SHORT TASK 1:
In the text on public health and transport collaboration, who conducted the survey of Directors of Public Health?
SHORT TASK 2:
Continue the text on public health and transport collaboration in local government from its last sentence.

TEXT EXCERPT:
****************************************
England-wide survey finds strong evidence of collaboration between public health and transport teams in local government
- Levels of collaboration have improved following public health’s ‘return’ to local government in April 2013 -
An England-wide survey of Directors of Public Health (DsPH) commissioned by pteg has found strong evidence that public health and transport teams are working more closely together since public health teams moved into top-tier local authorities in April 2013. Conducted by public health and transport expert Dr Adrian Davis, the survey and follow-up case studies sought to explore the extent of collaboration since the move as well as identify examples of good practice and any barriers to joint working. The findings have been published in a new report, ‘A Healthy Relationship: Public health and transport collaboration in local government.’
Transport is among the key issues determining whether or not a person leads a healthy lifestyle – it influences their level of physical activity; risk of exposure to injury and to harmful emissions; social support network; quality of life; and access to healthcare. April 2013 saw public health ‘return’ to local government (where it sat until 1974) and it was hoped that the move would promote more local collaboration with other complementary sectors, including transport.
****************************************
SUPPLIED DATA:
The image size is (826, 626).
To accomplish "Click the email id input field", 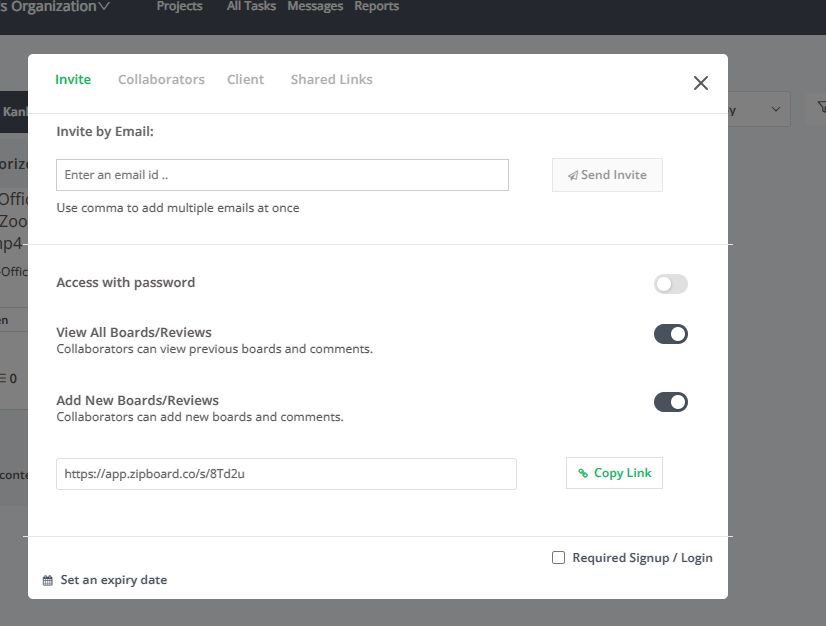I will (282, 175).
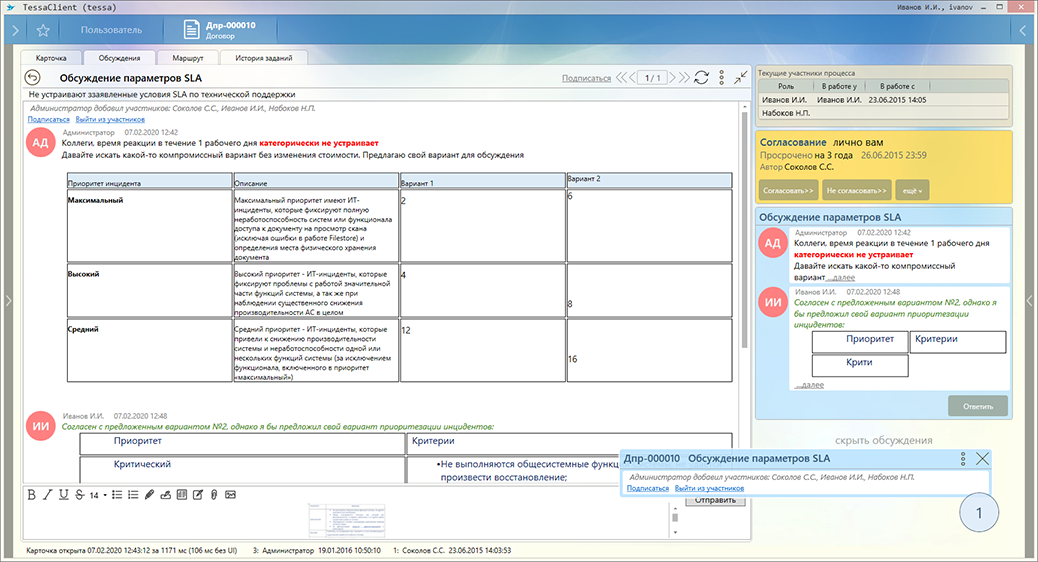Screen dimensions: 1038x562
Task: Open three-dots menu in discussion header
Action: click(720, 78)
****************************************
FINAL ANSWER 1:
Dr Adrian Davis, a public health and transport expert.

FINAL ANSWER 2:
The majority of DsPH responding to the survey said that there had been an improvement in the extent of their team’s collaboration with transport planning colleagues since the transfer. Where ‘1’ is no collaboration and ‘5’ is high levels of collaboration, prior to public health’s return to local government, 15% of respondents rated collaboration as ‘4’ or ‘5’, compared to 61% after the move. Progress was found to be particularly strong in places that had previously experienced the lowest levels of collaboration.
Other key research findings include:
- Most DsPH give a medium to high priority to the health impacts of road transport in their work programme with active travel and air quality particularly high on the agenda.
- Almost all DsPH said that their teams had had the opportunity to comment on, influence or contribute to local transport plans, with a significant number reporting that the level of engagement was towards the upper end of the scale.
- The majority of DsPH reported that they had participated in jointly funded projects and data sharing activity with transport colleagues. Embedded or co-located roles and joint training between the two sectors were rarer but by no means unheard of.
DsPH identified a number of barriers to further joint working including lack of funding; the perceived cultural dominance of the car and associated local political positions; and differing evidence standards, however, there were also numerous examples of good practice.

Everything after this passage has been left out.